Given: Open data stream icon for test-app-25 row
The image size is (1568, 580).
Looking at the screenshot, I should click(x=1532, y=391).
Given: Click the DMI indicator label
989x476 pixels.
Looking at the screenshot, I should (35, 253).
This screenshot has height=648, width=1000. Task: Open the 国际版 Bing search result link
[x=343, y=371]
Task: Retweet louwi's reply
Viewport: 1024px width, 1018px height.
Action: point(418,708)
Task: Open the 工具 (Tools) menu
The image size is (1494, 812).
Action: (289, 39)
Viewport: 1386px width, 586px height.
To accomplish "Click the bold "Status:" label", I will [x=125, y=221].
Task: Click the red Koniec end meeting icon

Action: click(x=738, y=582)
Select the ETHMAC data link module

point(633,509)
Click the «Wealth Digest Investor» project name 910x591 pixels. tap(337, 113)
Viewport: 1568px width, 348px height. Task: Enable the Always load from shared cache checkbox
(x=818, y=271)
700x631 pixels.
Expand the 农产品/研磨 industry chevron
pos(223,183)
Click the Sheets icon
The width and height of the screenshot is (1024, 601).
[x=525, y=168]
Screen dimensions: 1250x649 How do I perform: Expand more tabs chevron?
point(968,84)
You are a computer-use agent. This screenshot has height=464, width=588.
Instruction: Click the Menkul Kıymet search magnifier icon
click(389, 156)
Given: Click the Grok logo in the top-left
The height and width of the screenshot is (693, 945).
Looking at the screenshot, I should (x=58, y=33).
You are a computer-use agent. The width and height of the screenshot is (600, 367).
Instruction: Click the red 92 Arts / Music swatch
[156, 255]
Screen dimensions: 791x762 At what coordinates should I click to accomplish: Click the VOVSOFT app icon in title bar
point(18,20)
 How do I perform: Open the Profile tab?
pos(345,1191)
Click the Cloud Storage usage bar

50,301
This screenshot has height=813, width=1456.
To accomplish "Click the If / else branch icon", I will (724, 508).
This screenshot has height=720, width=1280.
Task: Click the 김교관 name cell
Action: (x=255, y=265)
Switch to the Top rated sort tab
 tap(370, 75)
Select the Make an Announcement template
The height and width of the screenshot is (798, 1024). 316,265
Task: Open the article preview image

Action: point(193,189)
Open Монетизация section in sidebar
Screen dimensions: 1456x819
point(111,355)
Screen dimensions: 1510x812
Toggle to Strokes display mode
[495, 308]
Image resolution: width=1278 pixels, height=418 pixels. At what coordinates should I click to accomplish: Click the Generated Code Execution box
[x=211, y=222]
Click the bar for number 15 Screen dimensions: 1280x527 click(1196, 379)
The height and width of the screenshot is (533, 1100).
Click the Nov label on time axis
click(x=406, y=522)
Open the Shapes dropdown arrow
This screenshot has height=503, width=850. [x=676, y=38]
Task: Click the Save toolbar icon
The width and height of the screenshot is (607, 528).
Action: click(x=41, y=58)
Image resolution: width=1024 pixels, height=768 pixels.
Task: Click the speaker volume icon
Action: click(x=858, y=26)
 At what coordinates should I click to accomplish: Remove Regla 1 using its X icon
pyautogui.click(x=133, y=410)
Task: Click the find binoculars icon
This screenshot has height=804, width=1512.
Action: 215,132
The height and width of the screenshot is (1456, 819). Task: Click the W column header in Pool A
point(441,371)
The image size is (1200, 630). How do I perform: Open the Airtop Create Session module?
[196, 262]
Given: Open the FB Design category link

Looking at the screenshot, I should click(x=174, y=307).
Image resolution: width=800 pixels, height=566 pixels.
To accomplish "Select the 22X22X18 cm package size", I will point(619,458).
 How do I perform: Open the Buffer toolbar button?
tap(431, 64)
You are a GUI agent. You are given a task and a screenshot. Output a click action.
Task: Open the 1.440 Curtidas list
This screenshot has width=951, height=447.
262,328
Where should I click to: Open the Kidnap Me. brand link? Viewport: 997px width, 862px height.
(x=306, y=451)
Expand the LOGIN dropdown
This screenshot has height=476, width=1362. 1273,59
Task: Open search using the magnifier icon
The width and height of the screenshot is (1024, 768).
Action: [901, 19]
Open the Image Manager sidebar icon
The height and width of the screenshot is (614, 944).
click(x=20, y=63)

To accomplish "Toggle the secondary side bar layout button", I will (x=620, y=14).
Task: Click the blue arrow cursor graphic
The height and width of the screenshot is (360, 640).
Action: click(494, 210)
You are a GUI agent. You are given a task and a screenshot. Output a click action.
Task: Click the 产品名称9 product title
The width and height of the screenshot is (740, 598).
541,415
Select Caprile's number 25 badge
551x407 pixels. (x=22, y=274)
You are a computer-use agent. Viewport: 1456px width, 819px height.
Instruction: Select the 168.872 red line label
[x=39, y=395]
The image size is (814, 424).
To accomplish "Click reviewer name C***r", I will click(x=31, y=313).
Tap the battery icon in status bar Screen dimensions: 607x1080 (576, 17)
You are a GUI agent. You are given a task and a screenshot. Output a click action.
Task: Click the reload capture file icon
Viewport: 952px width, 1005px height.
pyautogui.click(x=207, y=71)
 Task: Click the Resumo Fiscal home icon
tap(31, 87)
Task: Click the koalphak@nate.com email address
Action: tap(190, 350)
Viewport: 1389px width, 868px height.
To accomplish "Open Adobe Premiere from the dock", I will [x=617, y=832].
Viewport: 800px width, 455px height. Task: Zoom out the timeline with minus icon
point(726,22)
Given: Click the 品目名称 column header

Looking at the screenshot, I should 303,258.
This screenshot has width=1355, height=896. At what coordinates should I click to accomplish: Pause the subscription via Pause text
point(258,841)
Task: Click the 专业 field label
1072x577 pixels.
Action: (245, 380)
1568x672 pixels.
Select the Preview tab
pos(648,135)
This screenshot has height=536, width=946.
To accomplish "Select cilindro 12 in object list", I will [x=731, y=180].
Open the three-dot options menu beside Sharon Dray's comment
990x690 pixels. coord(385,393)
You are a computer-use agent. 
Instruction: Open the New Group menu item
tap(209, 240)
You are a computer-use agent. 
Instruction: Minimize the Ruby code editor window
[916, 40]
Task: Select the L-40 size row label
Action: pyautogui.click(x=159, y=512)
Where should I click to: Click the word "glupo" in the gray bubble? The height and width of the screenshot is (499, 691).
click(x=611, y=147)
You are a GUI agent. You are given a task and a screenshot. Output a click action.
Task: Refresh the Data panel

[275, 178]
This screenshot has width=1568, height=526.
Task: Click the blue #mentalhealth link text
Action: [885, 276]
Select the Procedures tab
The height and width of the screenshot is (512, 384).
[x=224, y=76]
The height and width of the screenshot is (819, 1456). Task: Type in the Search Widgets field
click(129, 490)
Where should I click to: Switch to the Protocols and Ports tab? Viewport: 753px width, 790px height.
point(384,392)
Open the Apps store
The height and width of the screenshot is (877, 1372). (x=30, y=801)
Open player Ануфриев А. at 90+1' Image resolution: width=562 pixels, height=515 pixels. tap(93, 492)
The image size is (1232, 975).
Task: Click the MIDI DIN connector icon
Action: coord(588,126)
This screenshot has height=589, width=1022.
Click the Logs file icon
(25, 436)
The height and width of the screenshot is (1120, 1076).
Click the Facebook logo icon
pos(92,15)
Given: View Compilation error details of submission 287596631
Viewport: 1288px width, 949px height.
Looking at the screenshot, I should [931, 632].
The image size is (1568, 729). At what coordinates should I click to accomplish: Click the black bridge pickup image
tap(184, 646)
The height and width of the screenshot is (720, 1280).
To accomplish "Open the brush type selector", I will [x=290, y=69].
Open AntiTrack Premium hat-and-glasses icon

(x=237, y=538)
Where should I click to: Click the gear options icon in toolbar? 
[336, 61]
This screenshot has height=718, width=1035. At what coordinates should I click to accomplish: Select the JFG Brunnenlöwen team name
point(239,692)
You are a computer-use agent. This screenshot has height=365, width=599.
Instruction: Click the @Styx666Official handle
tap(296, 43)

########

### What is required
Would you copy all of the material above word for word, keeping every line as it stands?

### Problem solution
Given: Open data stream icon for test-app-25 row
The image size is (1568, 580).
Looking at the screenshot, I should click(x=1532, y=391).
Given: Click the DMI indicator label
989x476 pixels.
Looking at the screenshot, I should (35, 253).
This screenshot has height=648, width=1000. Task: Open the 国际版 Bing search result link
[x=343, y=371]
Task: Retweet louwi's reply
Viewport: 1024px width, 1018px height.
Action: point(418,708)
Task: Open the 工具 (Tools) menu
The image size is (1494, 812).
Action: (289, 39)
Viewport: 1386px width, 586px height.
To accomplish "Click the bold "Status:" label", I will [x=125, y=221].
Task: Click the red Koniec end meeting icon

Action: click(x=738, y=582)
Select the ETHMAC data link module

point(633,509)
Click the «Wealth Digest Investor» project name 910x591 pixels. tap(337, 113)
Viewport: 1568px width, 348px height. Task: Enable the Always load from shared cache checkbox
(x=818, y=271)
700x631 pixels.
Expand the 农产品/研磨 industry chevron
pos(223,183)
Click the Sheets icon
The width and height of the screenshot is (1024, 601).
[x=525, y=168]
Screen dimensions: 1250x649 How do I perform: Expand more tabs chevron?
point(968,84)
You are a computer-use agent. This screenshot has height=464, width=588.
Instruction: Click the Menkul Kıymet search magnifier icon
click(389, 156)
Given: Click the Grok logo in the top-left
The height and width of the screenshot is (693, 945).
Looking at the screenshot, I should (x=58, y=33).
You are a computer-use agent. The width and height of the screenshot is (600, 367).
Instruction: Click the red 92 Arts / Music swatch
[156, 255]
Screen dimensions: 791x762 At what coordinates should I click to accomplish: Click the VOVSOFT app icon in title bar
point(18,20)
 How do I perform: Open the Profile tab?
pos(345,1191)
Click the Cloud Storage usage bar

50,301
This screenshot has height=813, width=1456.
To accomplish "Click the If / else branch icon", I will (724, 508).
This screenshot has height=720, width=1280.
Task: Click the 김교관 name cell
Action: (x=255, y=265)
Switch to the Top rated sort tab
 tap(370, 75)
Select the Make an Announcement template
The height and width of the screenshot is (798, 1024). 316,265
Task: Open the article preview image

Action: point(193,189)
Open Монетизация section in sidebar
Screen dimensions: 1456x819
point(111,355)
Screen dimensions: 1510x812
Toggle to Strokes display mode
[495, 308]
Image resolution: width=1278 pixels, height=418 pixels. At what coordinates should I click to accomplish: Click the Generated Code Execution box
[x=211, y=222]
Click the bar for number 15 Screen dimensions: 1280x527 click(1196, 379)
The height and width of the screenshot is (533, 1100).
Click the Nov label on time axis
click(x=406, y=522)
Open the Shapes dropdown arrow
This screenshot has height=503, width=850. [x=676, y=38]
Task: Click the Save toolbar icon
The width and height of the screenshot is (607, 528).
Action: click(x=41, y=58)
Image resolution: width=1024 pixels, height=768 pixels.
Task: Click the speaker volume icon
Action: click(x=858, y=26)
 At what coordinates should I click to accomplish: Remove Regla 1 using its X icon
pyautogui.click(x=133, y=410)
Task: Click the find binoculars icon
This screenshot has height=804, width=1512.
Action: 215,132
The height and width of the screenshot is (1456, 819). Task: Click the W column header in Pool A
point(441,371)
The image size is (1200, 630). How do I perform: Open the Airtop Create Session module?
[196, 262]
Given: Open the FB Design category link

Looking at the screenshot, I should click(x=174, y=307).
Image resolution: width=800 pixels, height=566 pixels.
To accomplish "Select the 22X22X18 cm package size", I will point(619,458).
 How do I perform: Open the Buffer toolbar button?
tap(431, 64)
You are a GUI agent. You are given a task and a screenshot. Output a click action.
Task: Open the 1.440 Curtidas list
This screenshot has width=951, height=447.
262,328
Where should I click to: Open the Kidnap Me. brand link? Viewport: 997px width, 862px height.
(x=306, y=451)
Expand the LOGIN dropdown
This screenshot has height=476, width=1362. 1273,59
Task: Open search using the magnifier icon
The width and height of the screenshot is (1024, 768).
Action: [901, 19]
Open the Image Manager sidebar icon
The height and width of the screenshot is (614, 944).
click(x=20, y=63)

To accomplish "Toggle the secondary side bar layout button", I will (x=620, y=14).
Task: Click the blue arrow cursor graphic
The height and width of the screenshot is (360, 640).
Action: click(494, 210)
You are a GUI agent. You are given a task and a screenshot. Output a click action.
Task: Click the 产品名称9 product title
The width and height of the screenshot is (740, 598).
541,415
Select Caprile's number 25 badge
551x407 pixels. (x=22, y=274)
You are a computer-use agent. Viewport: 1456px width, 819px height.
Instruction: Select the 168.872 red line label
[x=39, y=395]
The image size is (814, 424).
To accomplish "Click reviewer name C***r", I will click(x=31, y=313).
Tap the battery icon in status bar Screen dimensions: 607x1080 (576, 17)
You are a GUI agent. You are given a task and a screenshot. Output a click action.
Task: Click the reload capture file icon
Viewport: 952px width, 1005px height.
pyautogui.click(x=207, y=71)
 Task: Click the Resumo Fiscal home icon
tap(31, 87)
Task: Click the koalphak@nate.com email address
Action: tap(190, 350)
Viewport: 1389px width, 868px height.
To accomplish "Open Adobe Premiere from the dock", I will [x=617, y=832].
Viewport: 800px width, 455px height. Task: Zoom out the timeline with minus icon
point(726,22)
Given: Click the 品目名称 column header

Looking at the screenshot, I should 303,258.
This screenshot has width=1355, height=896. At what coordinates should I click to accomplish: Pause the subscription via Pause text
point(258,841)
Task: Click the 专业 field label
1072x577 pixels.
Action: (245, 380)
1568x672 pixels.
Select the Preview tab
pos(648,135)
This screenshot has height=536, width=946.
To accomplish "Select cilindro 12 in object list", I will [x=731, y=180].
Open the three-dot options menu beside Sharon Dray's comment
990x690 pixels. coord(385,393)
You are a computer-use agent. 
Instruction: Open the New Group menu item
tap(209, 240)
You are a computer-use agent. 
Instruction: Minimize the Ruby code editor window
[916, 40]
Task: Select the L-40 size row label
Action: pyautogui.click(x=159, y=512)
Where should I click to: Click the word "glupo" in the gray bubble? The height and width of the screenshot is (499, 691).
click(x=611, y=147)
You are a GUI agent. You are given a task and a screenshot. Output a click action.
Task: Refresh the Data panel

[275, 178]
This screenshot has width=1568, height=526.
Task: Click the blue #mentalhealth link text
Action: [885, 276]
Select the Procedures tab
The height and width of the screenshot is (512, 384).
[x=224, y=76]
The height and width of the screenshot is (819, 1456). Task: Type in the Search Widgets field
click(129, 490)
Where should I click to: Switch to the Protocols and Ports tab? Viewport: 753px width, 790px height.
point(384,392)
Open the Apps store
The height and width of the screenshot is (877, 1372). (x=30, y=801)
Open player Ануфриев А. at 90+1' Image resolution: width=562 pixels, height=515 pixels. tap(93, 492)
The image size is (1232, 975).
Task: Click the MIDI DIN connector icon
Action: coord(588,126)
This screenshot has height=589, width=1022.
Click the Logs file icon
(25, 436)
The height and width of the screenshot is (1120, 1076).
Click the Facebook logo icon
pos(92,15)
Given: View Compilation error details of submission 287596631
Viewport: 1288px width, 949px height.
Looking at the screenshot, I should [931, 632].
The image size is (1568, 729). At what coordinates should I click to accomplish: Click the black bridge pickup image
tap(184, 646)
The height and width of the screenshot is (720, 1280).
To accomplish "Open the brush type selector", I will [x=290, y=69].
Open AntiTrack Premium hat-and-glasses icon

(x=237, y=538)
Where should I click to: Click the gear options icon in toolbar? 
[336, 61]
This screenshot has height=718, width=1035. At what coordinates should I click to accomplish: Select the JFG Brunnenlöwen team name
point(239,692)
You are a computer-use agent. This screenshot has height=365, width=599.
Instruction: Click the @Styx666Official handle
tap(296, 43)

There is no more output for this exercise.